→ Activity: Your answer must be an exact copy of the lines below, from the first through the one with "Task: Click the Grok explain icon", with no pictures.

Stored items:

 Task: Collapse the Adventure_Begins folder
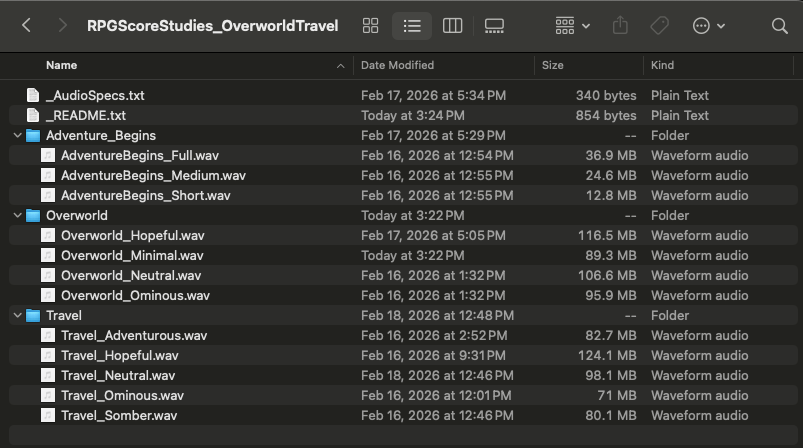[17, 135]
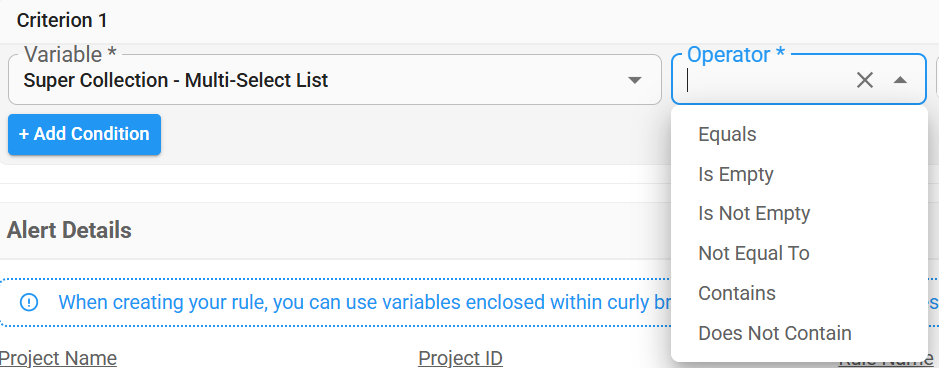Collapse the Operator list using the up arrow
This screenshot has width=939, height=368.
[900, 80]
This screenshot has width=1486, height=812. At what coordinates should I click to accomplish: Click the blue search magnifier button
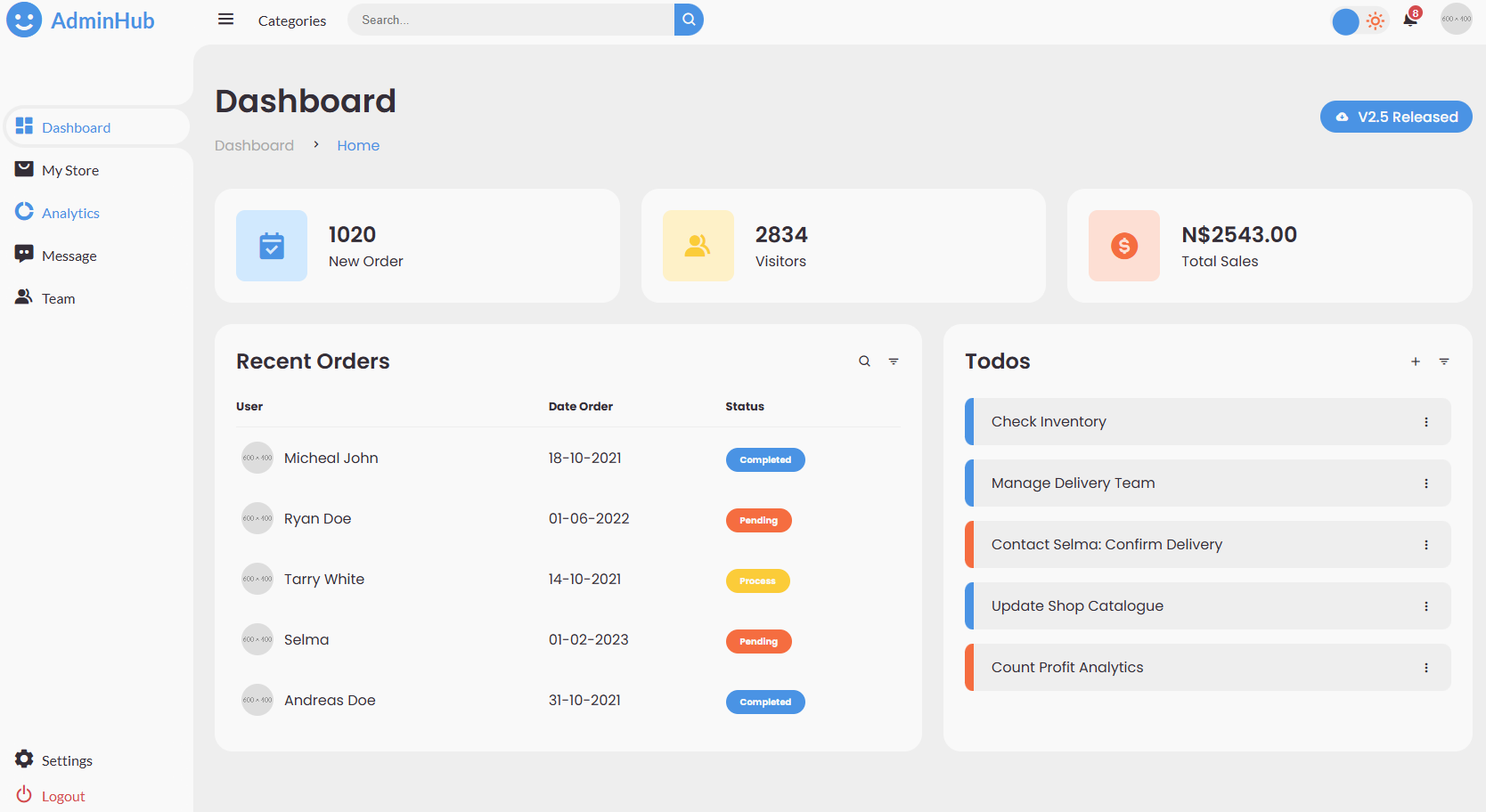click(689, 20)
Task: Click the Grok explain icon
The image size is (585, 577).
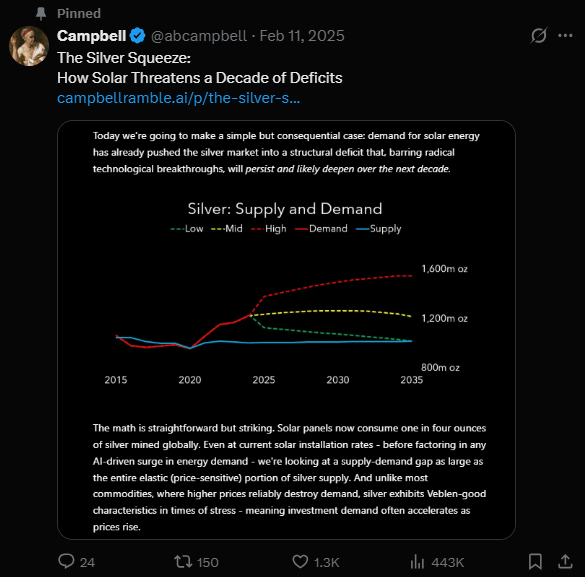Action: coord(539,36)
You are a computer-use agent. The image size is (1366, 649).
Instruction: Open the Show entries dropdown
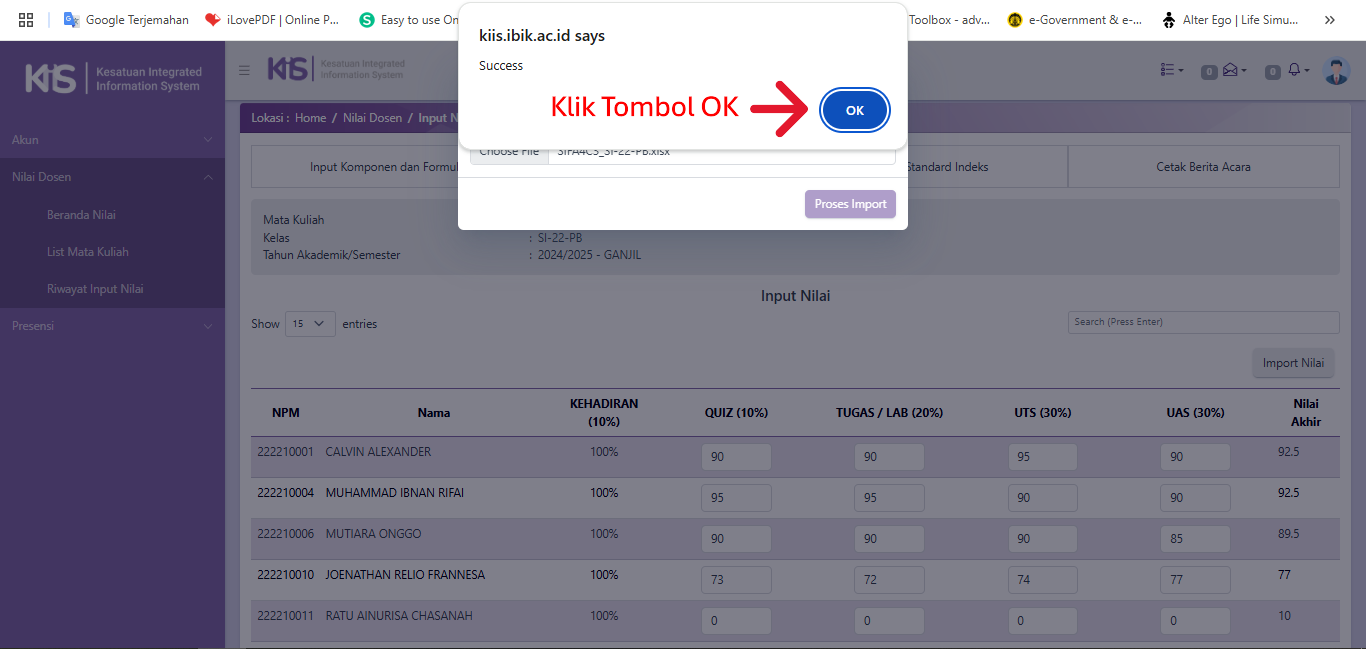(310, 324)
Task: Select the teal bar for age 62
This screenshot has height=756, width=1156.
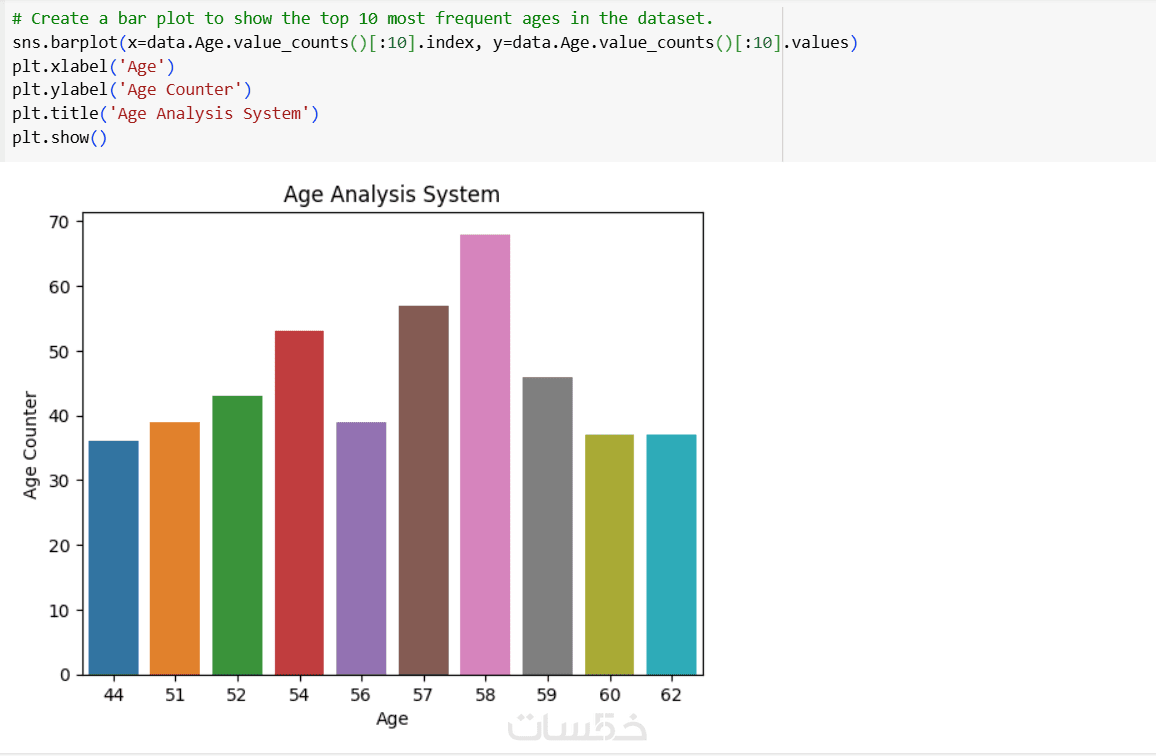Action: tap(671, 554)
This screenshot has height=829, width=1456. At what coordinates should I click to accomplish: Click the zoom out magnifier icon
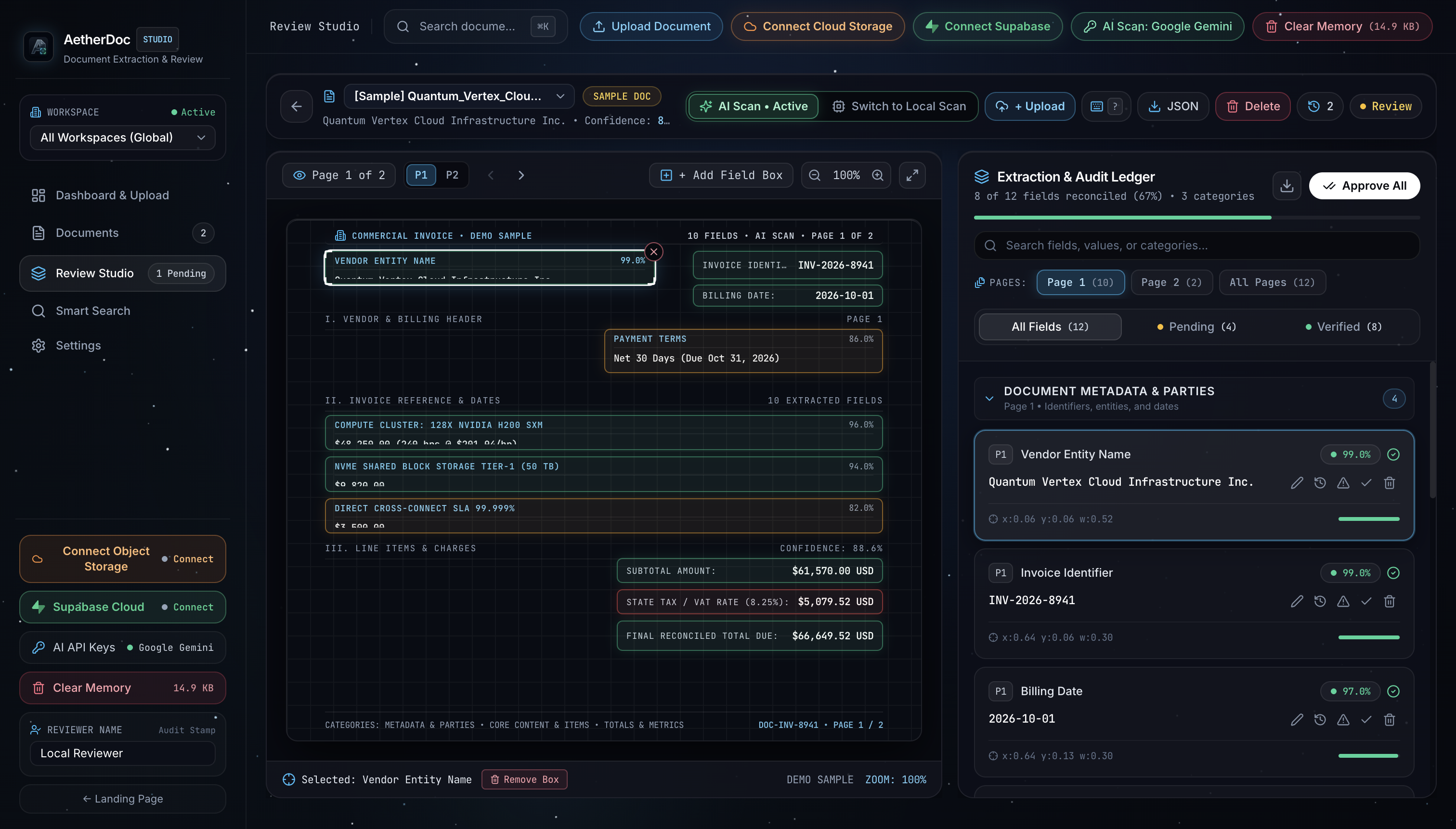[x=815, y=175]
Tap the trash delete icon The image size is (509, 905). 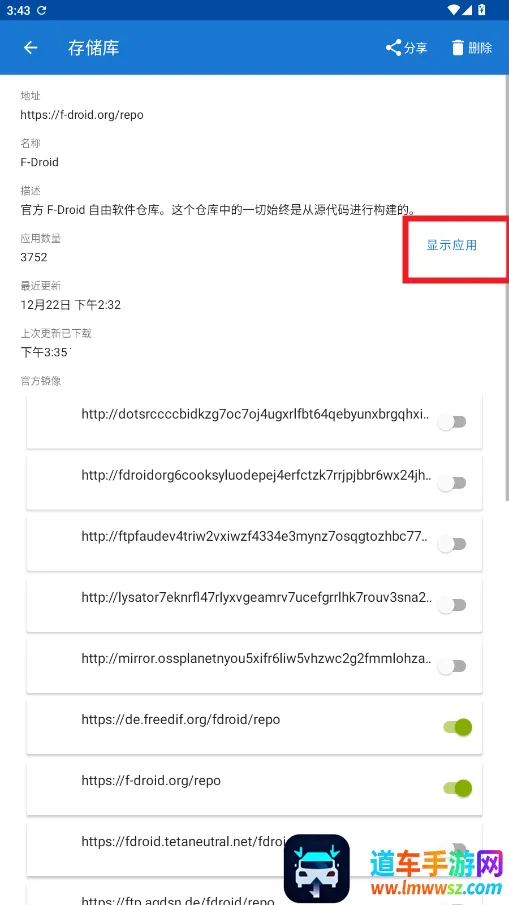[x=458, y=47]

→ Solution to this problem:
 Task: Collapse the Adventure_Begins folder
[17, 135]
Collapse the Operator list using the up arrow
This screenshot has width=939, height=368.
[900, 80]
This screenshot has width=1486, height=812. At what coordinates should I click to accomplish: Click the blue search magnifier button
click(689, 20)
Task: Click the Grok explain icon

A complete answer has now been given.